Florida Statute 129.09 states:
“County auditor not to sign illegal warrants.—Any clerk of the circuit court, acting as county auditor, who shall sign any warrant for the payment of any claim or bill or indebtedness against any county funds in excess of the expenditure allowed by law, or county ordinance, or to pay any illegal charge against the county, or to pay any claim against the county not authorized by law, or county ordinance, shall be personally liable for such amount, and if he or she shall sign such warrant willfully and knowingly he or she shall be guilty of a misdemeanor of the second degree, punishable as provided in s. 775.082 or s. 775.083.”
Oh, and did she really demand they repay “immediately”?
If that’s the case, she must have danced around in her Wonder Woman costume over the weekend and lasso’d herself into another golden giddy.
Because during her McKay spot (a theatrical tour de force where she managed to channel Marie Antionette and Marquis de Sade at once), she said that she would provide them with a time frame, after which she would of course–natch, duh–consider it stolen.

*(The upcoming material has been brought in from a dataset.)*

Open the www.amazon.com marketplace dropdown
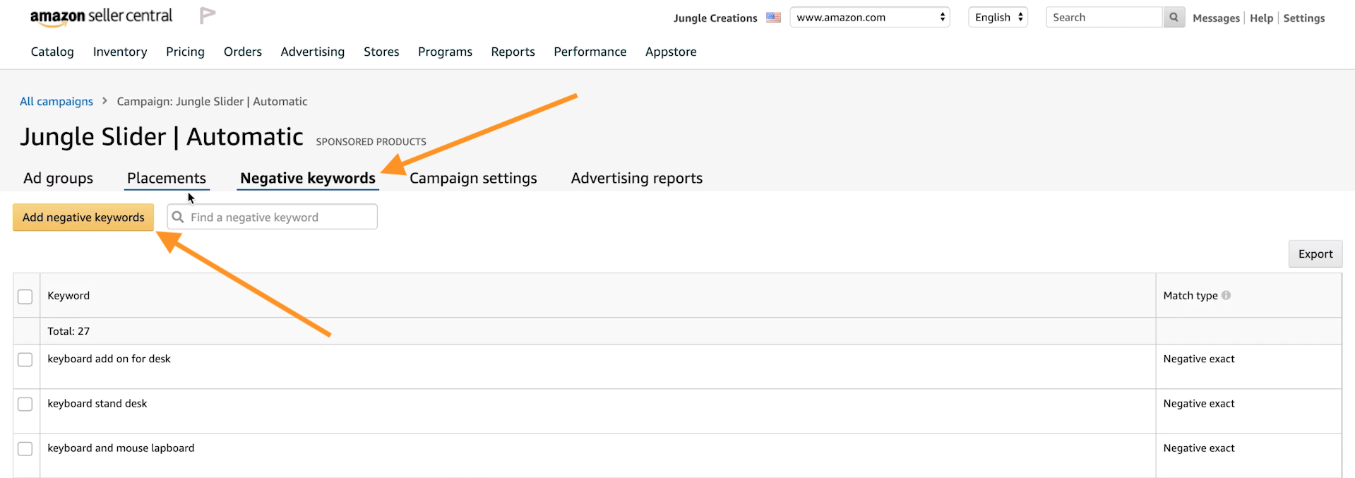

Meanwhile, what agency is tasked with pursuing the money from the previous commissioners enrolled? If the judge’s ruling does indeed apply to them as well, is the Clerk gonna go knock on their doors, or pester a prosecutorial agency to do it?
Anybody got the over-under on this epic Clash of the Tar Titans over who can gobble up the most wasted time, bleed the most tax dollars, and bring down the most fall-out on staff–Pam or Edler?
Don’t get me wrong, my money’s on Edler 4-1 in terms of total disaster wrought for personal gain and grandstanding. I’m talking the totality of the losses they have occasioned, cost on morale on staff aside (as always).
What was that she said on Andrew McKay the other morning? That those of us who had been wondering if she hadn’t put herself in some kind of a legal trap were “short on intelligence” and “not too bright”?
Again, the worst thing about all of this is, unlike with Edler, this didn’t HAVE to land in court.
Wouldn’t it have been better for everybody, including the tax payers, if when Alison asked Pam to pursue an opinion from the AG together to get a statement on whether it was legal per the statute, she would have agreed?
Seems like if that had been the path, this issue would have already been decided, any solutions determined and enacted, and it would be in the rearview mirror.
But that wouldn’t have provided nearly as much fodder for the Clerk to post Wonder Woman memes to herself on her own Facebook, would it.
IKYK!!
All I can think about is how many people the combined money Pam Childers and Rayme Edler have conscumed in these court actions combined would have housed and fed for a year. Both of them ought to be ashamed of themselves. Edler doesn’t have that in her, in my opinion. Hopefully Pam will reflect on the mess she has made and start “working with the BCC”–there you go, Kohler–to get it unraveled and move forward. Some way *other* than threatening the commissioners who took the 401a with criminal action on “stolen property”, that is.